- SOURCE PASSAGE
★ ★ ★
Research Article: Malaria Control with Transgenic Mosquitoes

Date Published: February 10, 2009

Publisher: Public Library of Science

Author(s): John M Marshall, Charles E Taylor

Abstract: John Marshall and Charles Taylor review recent advances in the development of transgenic mosquitoes for malaria control.

Partial Text: Malaria has been eliminated from a large part of the world. By the mid-twentieth century both North America and Europe were free of the disease, although both had suffered greatly during the prior century [1,2]. While a variety of means were used to achieve this eradication, the most important are thought to be reducing the number of breeding sites for malaria vectors and improving residential areas to separate humans from mosquitoes.

Malaria in humans results from infection by any of five species of Plasmodium: P. falciparum, P. vivax, P. ovale, P. malariae, and P. knowlesi. These are transmitted to humans by approximately 50 species of mosquitoes, all belonging to the genus Anopheles. In sub-Saharan Africa, the vast majority of deaths are caused by P. falciparum transmitted by An. gambiae and the closely related An. arabiensis. These species are difficult to work with in the laboratory, so other model systems of malaria are often used in laboratory studies.

More problematic is the means of driving a refractory construct quickly and efficiently through the vector mosquito population so that the population of susceptible mosquitoes will be replaced. Transposable elements (TEs) were one of the first gene drive systems to gain widespread attention for population replacement [12]. These elements are able to spread quickly through a population due to their ability to replicate within a host genome and hence to be inherited more frequently in the offspring’s genome. This increase in inheritance enables TEs to spread even in the presence of a fitness cost to the host [13]. It has also led to their widespread prevalence among many taxa, to the extent that various families of TEs represent 47% of the Aedes aegypti mosquito genome [14].
★ ★ ★
- GIVEN RECORDS
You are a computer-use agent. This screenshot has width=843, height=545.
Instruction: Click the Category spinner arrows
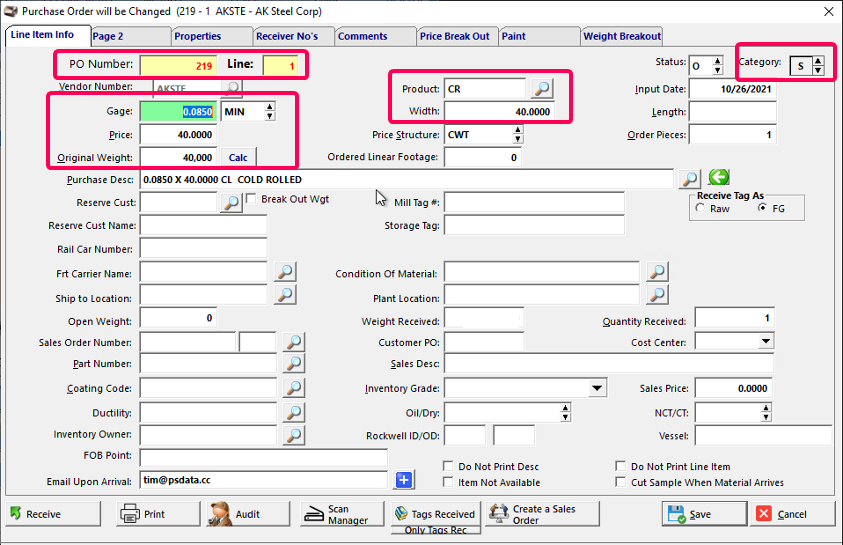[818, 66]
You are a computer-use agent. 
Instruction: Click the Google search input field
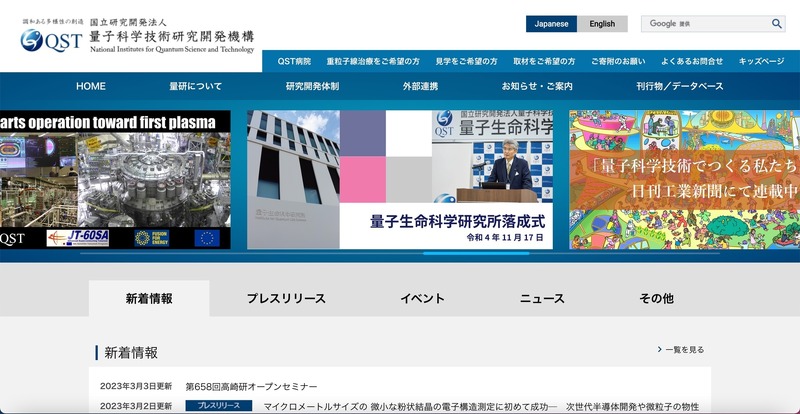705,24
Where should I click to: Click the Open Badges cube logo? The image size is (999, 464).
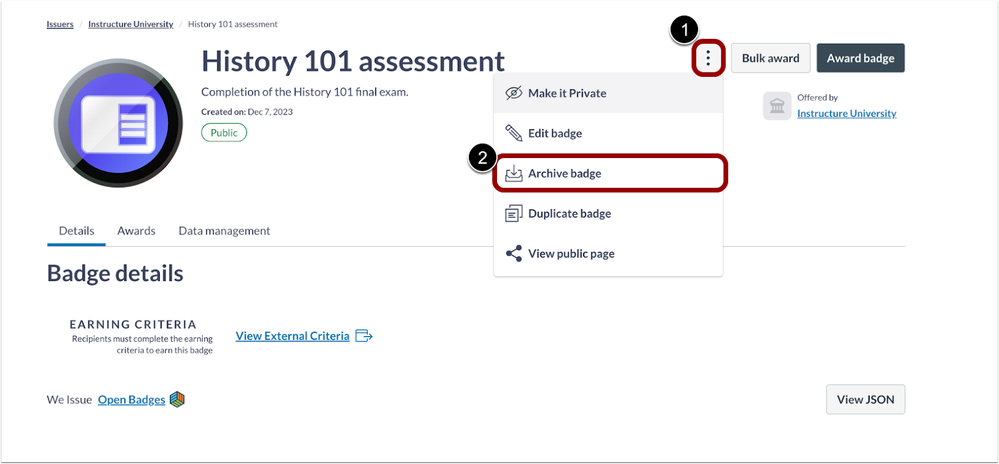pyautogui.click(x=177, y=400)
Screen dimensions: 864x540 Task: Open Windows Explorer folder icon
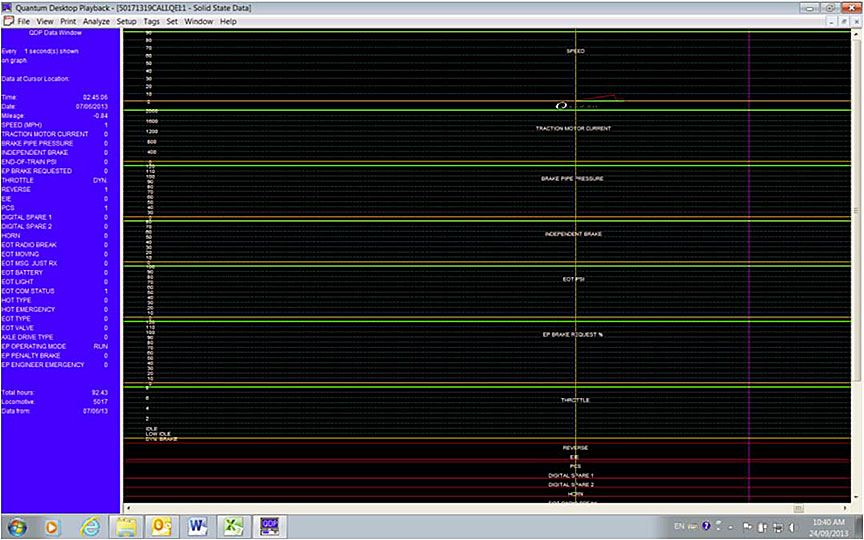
★ ★ ★
- ACTIVITY A
Say whether each statement below agrees with the malaria article. Answer yes or no, and quote the deciding words from the article.
(i) North America and Europe were free of malaria by the mid-twentieth century.
(ii) The mosquitoes that transmit malaria to humans belong to several different genera.
(iii) Transposable elements make up 47% of the An. gambiae genome.
- ACTIVITY B
Write the next part of the malaria article, starting after its final sentence.

- FINAL ANSWER A
(i) Yes: "By the mid-twentieth century both North America and Europe were free of the disease"
(ii) No: "all belonging to the genus Anopheles"
(iii) No: "various families of TEs represent 47% of the Aedes aegypti mosquito genome"

- FINAL ANSWER B
The first requirement of any transgenic mosquito project will be the discovery of genes that confer resistance to human vector-borne diseases. The proof of principle has been shown for rodent and chicken malaria, and it remains to optimize genes to confer resistance to human malaria. Several refractory genes will be necessary for a successful intervention both to improve the efficacy of refractoriness, and to reduce the probability that resistance to antipathogen genes will emerge in the Plasmodium population.

Malaria control with transgenic mosquitoes will be challenging; however, recent advances suggest that it may be a possibility in the foreseeable future. Progress towards discovering refractory genes for rodent malaria and gene drive systems for Drosophila provide hope that similar advances may be made for human malaria in mosquito vector species.